News 16. 03. 2009

"Spiegel": Vatikan stimmte Abdruck eines Ratzinger-Textes im "Aula-Verlag" zu

Nach einem Bericht des Nachrichtenmagazins "Der Spiegel" hat der als rechtsextrem eingestufte österreichische "Aula-Verlag" 1998 einen Beitrag des damaligen Kardinals Joseph Ratzinger mit Zustimmung des Vatikan abgedruckt.

Wie aus einem dem "Spiegel" vorliegenden Schriftverkehr des Vatikan mit dem Verlag hervorgehe, habe der damalige Sekretär des heutigen Papstes Benedikt XVI., Josef Clemens, den Nachdruck eines erstmals bereits 1995 erschienenen Aufsatzes "im Auftrag von Herrn Kardinal Ratzinger" genehmigt. Nach Angaben des "Spiegel" gab Clemens mit Schreiben vom 30. September 1997 grünes Licht für die Publikation des Aufsatzes "Freiheit und Wahrheit" in der Monatsschrift "Die Aula". Der Text sei dann 1998 in dem Sammelband "1848 - Erbe und Auftrag" erschienen. Herausgeber des Sammelbandes ist der ehemalige FPÖ-Nationalratsabgeordnete und Aula-"Schriftleiter" Otto Scrinzi. Mitherausgeber ist der laut Dokumentationsarchiv des Österreichischen Widerstandes "umtriebige deutsche Rechtsextremist und Burschenschafter Jürgen Schwab".

Ratzinger kritisierte Freiheitsbegriff der Gegenwart

In dem Text Ratzingers, der zuerst 1995 in der internationalen Zeitschrift "Communio" erschien, beschäftigt sich der heutige Papst vor allem mit seiner Ansicht nach falschen Freiheitsbegriff der Gegenwart. Ratzinger schreibt nach Angaben der Zeitung "Österreich" unter anderem: "Ein Verständnis von Freiheit, das als Befreiung nur immer weitere Auflösung von Normen und die ständige Ausweitung individueller Freiheit bis hin zur völligen Befreiung von aller Ordnung ansehen mag, ist falsch."

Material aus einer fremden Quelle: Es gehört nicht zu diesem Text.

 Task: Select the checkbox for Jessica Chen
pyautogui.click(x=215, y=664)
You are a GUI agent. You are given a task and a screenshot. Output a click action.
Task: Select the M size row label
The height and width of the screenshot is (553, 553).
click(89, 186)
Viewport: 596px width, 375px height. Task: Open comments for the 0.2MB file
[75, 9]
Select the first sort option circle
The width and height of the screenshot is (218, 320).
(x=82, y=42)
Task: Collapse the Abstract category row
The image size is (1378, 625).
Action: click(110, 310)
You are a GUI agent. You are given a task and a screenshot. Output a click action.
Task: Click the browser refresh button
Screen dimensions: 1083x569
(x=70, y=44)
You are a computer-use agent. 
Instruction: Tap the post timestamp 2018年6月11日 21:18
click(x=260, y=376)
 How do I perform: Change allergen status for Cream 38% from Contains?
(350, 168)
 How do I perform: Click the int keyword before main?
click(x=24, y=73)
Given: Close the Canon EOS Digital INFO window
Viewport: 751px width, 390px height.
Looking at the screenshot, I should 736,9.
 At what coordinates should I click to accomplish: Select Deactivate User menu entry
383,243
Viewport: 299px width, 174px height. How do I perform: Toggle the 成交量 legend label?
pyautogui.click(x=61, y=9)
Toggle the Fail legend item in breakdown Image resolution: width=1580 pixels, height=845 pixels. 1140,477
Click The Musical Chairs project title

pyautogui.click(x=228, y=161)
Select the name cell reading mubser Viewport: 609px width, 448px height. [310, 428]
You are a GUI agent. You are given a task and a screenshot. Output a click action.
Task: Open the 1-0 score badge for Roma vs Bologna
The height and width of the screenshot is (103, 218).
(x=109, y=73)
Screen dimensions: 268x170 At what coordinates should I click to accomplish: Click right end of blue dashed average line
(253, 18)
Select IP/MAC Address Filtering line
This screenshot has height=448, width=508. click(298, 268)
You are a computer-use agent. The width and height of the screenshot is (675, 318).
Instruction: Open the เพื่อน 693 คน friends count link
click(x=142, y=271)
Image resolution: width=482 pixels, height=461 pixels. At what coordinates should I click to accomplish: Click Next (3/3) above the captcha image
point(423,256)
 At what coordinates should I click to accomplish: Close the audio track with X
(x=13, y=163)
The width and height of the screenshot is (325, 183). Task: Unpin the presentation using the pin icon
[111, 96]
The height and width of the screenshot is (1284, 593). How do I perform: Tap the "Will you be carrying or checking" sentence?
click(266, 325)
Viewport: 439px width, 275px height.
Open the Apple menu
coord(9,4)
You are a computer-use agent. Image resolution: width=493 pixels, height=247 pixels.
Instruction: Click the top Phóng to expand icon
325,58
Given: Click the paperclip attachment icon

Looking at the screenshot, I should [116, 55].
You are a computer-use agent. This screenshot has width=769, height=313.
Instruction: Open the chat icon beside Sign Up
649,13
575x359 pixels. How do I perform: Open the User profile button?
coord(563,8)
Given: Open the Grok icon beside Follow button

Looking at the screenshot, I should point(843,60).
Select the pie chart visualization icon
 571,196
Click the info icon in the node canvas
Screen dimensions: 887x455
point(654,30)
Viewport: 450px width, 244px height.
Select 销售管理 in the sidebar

Erzdiözese Wien: Verlag hatte "kein Einvernehmen mit dem Kardinal gesucht"

Der Sprecher der Erzdiözese Wien, Erich Leitenberger, hatte im Februar erklärt, die Herausgeber der "Aula" hätten "offensichtlich kein Einvernehmen mit dem Kardinal gesucht". Im Übrigen, so Leitenberger, seien in dem Text "keinerlei Formulierungen enthalten, die in irgendeiner Weise 'rechtem' Gedankengut nahestehen".

Rechtsextremer Verlag

Der "Aula-Verlag" in Graz wird vom Dokumentationsarchiv des österreichischen Widerstands als rechtsextrem eingestuft. So lassen sich im Internet-Angebot des Verlags zahlreiche Werke des britischen Holocaust-Leugners David Irving finden, darunter seine nach Verlagsangaben "sensationelle Biographie" von NS-Propagandaminister Joseph Goebbels. Viele Publikationen des Verlages feiern deutsche Verbände im Zweiten Weltkrieg, darunter auch die 1946 zur verbrecherischen Organisation erklärte Waffen-SS. "Selten ist der Waffen-SS solche Reverenz erwiesen worden", heißt es etwa über "Gegner wie Stahl". Unter der Rubrik "Kriegsverbrechen" findet sich ein Buch mit dem Titel "Verbrechen an der Wehrmacht". Im Aula-Verlag erscheint zudem die umstrittene Monatszeitschrift "Die Aula".